The Data Management Platform Commoditization

Brands and advertisers are changing the approach toward data driven advertising and starting to use data management platforms as commodities. Prices of services are lowering and the data management software become more efficient.

The DMP commoditization _ Guggiola

The contemporary history of ad tech

Back in 2015, only big brands could afford a DMP because the high cost of implementation and maintenance. A data management platform is useful for advertisers who want to centralize data and make it available real time when buying impressions that match with the desired audience thanks to programmatic advertising.

When choosing for a DMP you would include the following:

  • Learning phase with trainings and consultancy
  • Understanding the actual use of the ad tech software and company needs
  • Software selection
  • System integration
  • Actual set up for operation and data ingestion
  • Internal organization for actual functioning
  • Constant trainings on team and consultancy on need

Only corporations saw the advantage and actually have the money and resources. The investment of time for the above-mentioned items requires at least 12 to 24 months depending on the company structure and efficiency in carrying out tasks. The cost of the operation needed to be justified by a high amount of first party data, high budget spending and a long-term strategy for at least 3 years calculation in return on investment. As we are approaching 2018 things have changed. Today, even mid spenders could benefit from a DMP thanks to the commoditization of the software.

The evolution of the DMP pricing

Companies begin -or have the intention to- invest in data driven now that prices of DMPs are lowering.
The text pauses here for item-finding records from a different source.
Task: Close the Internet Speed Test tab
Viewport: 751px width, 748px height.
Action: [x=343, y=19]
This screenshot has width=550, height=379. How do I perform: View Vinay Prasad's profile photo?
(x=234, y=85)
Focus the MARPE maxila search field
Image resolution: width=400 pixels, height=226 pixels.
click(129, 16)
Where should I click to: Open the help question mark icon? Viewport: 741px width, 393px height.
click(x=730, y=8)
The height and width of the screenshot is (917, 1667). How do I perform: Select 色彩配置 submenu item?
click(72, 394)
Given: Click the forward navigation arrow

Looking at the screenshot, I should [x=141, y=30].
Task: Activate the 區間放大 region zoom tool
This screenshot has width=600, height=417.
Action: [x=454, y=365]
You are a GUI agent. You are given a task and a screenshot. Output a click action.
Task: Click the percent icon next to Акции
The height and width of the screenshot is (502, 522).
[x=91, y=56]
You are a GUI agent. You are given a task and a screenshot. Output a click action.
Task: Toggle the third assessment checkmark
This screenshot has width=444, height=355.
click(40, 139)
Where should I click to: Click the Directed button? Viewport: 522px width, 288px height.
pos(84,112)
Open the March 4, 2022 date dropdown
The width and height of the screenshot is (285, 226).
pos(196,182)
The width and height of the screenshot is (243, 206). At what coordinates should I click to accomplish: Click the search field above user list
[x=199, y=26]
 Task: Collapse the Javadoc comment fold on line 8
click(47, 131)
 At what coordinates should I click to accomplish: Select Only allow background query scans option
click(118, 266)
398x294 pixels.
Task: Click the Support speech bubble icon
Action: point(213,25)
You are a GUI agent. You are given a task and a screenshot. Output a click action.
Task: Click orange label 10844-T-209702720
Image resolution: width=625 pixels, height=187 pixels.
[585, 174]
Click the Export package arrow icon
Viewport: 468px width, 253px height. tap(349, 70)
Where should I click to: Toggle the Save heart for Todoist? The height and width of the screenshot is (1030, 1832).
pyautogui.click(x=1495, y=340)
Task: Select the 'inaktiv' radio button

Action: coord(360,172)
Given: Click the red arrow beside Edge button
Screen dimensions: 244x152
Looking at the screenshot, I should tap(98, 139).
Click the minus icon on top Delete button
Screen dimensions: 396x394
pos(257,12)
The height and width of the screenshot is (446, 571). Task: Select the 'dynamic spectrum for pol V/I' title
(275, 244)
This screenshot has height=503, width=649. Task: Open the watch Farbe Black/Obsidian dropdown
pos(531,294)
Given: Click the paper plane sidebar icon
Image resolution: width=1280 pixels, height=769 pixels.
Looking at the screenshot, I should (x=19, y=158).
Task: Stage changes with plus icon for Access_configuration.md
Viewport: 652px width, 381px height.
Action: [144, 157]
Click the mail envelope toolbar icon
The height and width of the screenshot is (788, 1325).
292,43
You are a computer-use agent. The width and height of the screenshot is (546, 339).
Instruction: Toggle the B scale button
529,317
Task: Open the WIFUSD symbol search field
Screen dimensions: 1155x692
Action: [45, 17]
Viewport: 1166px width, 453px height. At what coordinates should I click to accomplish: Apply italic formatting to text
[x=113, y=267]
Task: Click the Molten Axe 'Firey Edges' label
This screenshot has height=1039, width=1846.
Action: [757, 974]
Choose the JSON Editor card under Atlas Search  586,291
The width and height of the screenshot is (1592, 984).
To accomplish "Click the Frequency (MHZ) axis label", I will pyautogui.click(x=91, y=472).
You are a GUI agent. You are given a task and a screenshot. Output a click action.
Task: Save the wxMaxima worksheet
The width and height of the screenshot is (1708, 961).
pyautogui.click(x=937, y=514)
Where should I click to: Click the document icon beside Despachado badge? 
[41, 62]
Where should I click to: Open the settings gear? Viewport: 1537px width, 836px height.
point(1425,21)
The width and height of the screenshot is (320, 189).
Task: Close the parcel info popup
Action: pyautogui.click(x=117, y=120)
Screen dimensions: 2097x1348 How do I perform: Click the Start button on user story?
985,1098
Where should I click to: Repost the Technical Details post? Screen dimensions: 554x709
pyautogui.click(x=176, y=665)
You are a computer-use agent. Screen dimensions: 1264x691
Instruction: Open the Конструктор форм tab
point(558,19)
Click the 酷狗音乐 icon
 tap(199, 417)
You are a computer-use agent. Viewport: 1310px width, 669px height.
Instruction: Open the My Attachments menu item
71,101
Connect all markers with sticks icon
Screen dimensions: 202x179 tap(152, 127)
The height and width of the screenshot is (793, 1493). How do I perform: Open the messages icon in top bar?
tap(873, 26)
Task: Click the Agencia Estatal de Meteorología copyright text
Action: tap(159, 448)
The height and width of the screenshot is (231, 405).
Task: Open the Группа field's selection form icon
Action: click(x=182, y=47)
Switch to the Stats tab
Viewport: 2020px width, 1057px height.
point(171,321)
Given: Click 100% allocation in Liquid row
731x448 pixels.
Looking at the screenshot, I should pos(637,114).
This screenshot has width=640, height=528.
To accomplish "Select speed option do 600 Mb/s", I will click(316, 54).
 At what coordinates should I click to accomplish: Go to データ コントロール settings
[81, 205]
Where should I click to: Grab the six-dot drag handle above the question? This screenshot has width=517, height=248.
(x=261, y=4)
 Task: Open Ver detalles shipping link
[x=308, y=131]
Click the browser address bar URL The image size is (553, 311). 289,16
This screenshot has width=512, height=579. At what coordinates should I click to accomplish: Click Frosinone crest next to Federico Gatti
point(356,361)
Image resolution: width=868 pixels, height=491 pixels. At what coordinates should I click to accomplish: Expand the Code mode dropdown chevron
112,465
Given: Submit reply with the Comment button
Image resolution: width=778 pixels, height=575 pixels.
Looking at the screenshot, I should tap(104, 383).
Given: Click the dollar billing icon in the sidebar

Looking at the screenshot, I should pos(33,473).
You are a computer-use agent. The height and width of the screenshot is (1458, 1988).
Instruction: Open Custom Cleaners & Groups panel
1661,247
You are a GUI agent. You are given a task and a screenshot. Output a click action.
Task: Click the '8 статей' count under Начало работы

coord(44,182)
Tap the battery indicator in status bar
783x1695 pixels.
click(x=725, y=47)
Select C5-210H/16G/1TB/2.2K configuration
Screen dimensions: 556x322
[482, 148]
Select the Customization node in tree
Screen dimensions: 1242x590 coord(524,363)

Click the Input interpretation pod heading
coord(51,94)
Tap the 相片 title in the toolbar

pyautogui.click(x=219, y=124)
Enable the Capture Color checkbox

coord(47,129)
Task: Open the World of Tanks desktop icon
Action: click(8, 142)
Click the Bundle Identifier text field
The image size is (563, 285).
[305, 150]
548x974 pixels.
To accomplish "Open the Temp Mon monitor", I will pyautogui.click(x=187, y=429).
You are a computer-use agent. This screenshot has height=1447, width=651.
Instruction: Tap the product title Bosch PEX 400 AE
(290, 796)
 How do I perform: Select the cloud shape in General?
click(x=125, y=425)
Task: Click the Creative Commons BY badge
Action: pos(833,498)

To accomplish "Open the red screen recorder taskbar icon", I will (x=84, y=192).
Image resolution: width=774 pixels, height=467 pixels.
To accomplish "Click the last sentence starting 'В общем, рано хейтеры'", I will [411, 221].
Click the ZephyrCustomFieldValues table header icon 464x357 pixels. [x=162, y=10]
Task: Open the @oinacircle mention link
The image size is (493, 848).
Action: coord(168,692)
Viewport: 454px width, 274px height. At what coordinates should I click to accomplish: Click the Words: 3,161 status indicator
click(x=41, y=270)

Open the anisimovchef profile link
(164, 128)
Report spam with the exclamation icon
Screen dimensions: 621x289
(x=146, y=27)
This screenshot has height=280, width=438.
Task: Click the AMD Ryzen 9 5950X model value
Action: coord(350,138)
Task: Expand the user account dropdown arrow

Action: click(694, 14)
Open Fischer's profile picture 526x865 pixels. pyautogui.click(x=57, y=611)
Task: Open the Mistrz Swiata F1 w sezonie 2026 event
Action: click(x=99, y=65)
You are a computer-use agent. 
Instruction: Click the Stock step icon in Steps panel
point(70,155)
The Moore’s law perfectly fits with the ad tech and advertising field. The principle says that the number of transistors in a dense integrated circuit doubles every two years. This means the hardware is getting smaller and more powerful, thus the cost of storage reduces and the computation of cloud solutions becomes more efficient. DMPs now offer competitive prices also to mid and small companies. The SaaS (software as a service) that DMPs offer can vary from the following:

  • Use it for free in exchange of data (by tagging the web properties). Usually media agencies and ad networks propose this model.
  • Use it for a tiny amount (avg. 1.500€/ month) and get a rev share percentage on the monetization of data, typical for an single brand investing around 30.000€/monthly in digital media budget
  • Use it for a fee and pay the consumption based on the profiles generated (with first and third party data). This is ideal for brands with a consistent budget spending but still want to keep flexibility in managing audience. Companies opting for this solution may be prepared to spend up to 50k a year.

With this range of opportunities, brands of every budget portfolio can chose the solution that fits best. However, a DMP does not suite for all advertisers and there is still a minimum indication of 20.000€ of digital media budget/month to start seeing returns.

The data ad stack

Marketing and advertising technology is merging. DMPs were originally created for the acquisition of clients online and now moving toward the whole customer journey. Now they covering and integrating functionalities typical of the marketing funnel. For example, the CRM Salesforce acquired the DMP Krux. Oracle is integrating tools to help the consumer path via their data analytics (Omniture), DMP (BlueKai) and a “broader” data management cloud solution (Datalogics). These software enable companies to centralize the information whether the audience is a potential or loyal client. DMPs from one side collect CRM data as well as offline information, on the other one, marketing automation tools personalize the experience in the website for returning customers thanks to the profiling that DMPs actionate during the cookie ingestion.

Data collection will also be influenced due to the entrance of the GDPR and the ePrivacy policy. This affect mainly the first party data and the user’s consent. Most technologies operating in advertising claim they are already compliant to the new EU rules, but still, companies have another urgent task (it becomes effective in May 2018) to carry out around the protection of information of their customers.

What to do in the future to thrive in the data driven world?

In an always-evolving landscape, data management remain a prio in the agenda for advertisers. Even though DMPs are becoming commoditized, any company from publishers to brand willing to invest on a data management platform should carefully study all the aspects of the integration or rely on consultants. As said, DMPs are only valuable if there is a clear strategy behind. Companies must have clear that this investment is long term.

If your company (advertiser) is in the process or considering to adopt a DMP, please bear in mind the following*:

  • Your company subscribe a global contract with a DMP solution only if you have validated that for each country there is enough coverage of data integrations with third parties. For example, if your main business is in Europe but you adopt an American focus solutions, it might bring some disadvantages.
  • Budget in digital is minimum 20.000€/month per Country you are investing budget.
  • Your company owns not less than 10.000 profiles (first party data) per Country you are investing budget.
  • Your company has experience with programmatic advertising platforms, and preferably an internal person who is responsible for each country
  • Your company is willing to pay consultants, system integrators and other relevant people that may save you money in the long run.

*Please note that the aim of the article is to give general suggestions based on my experience.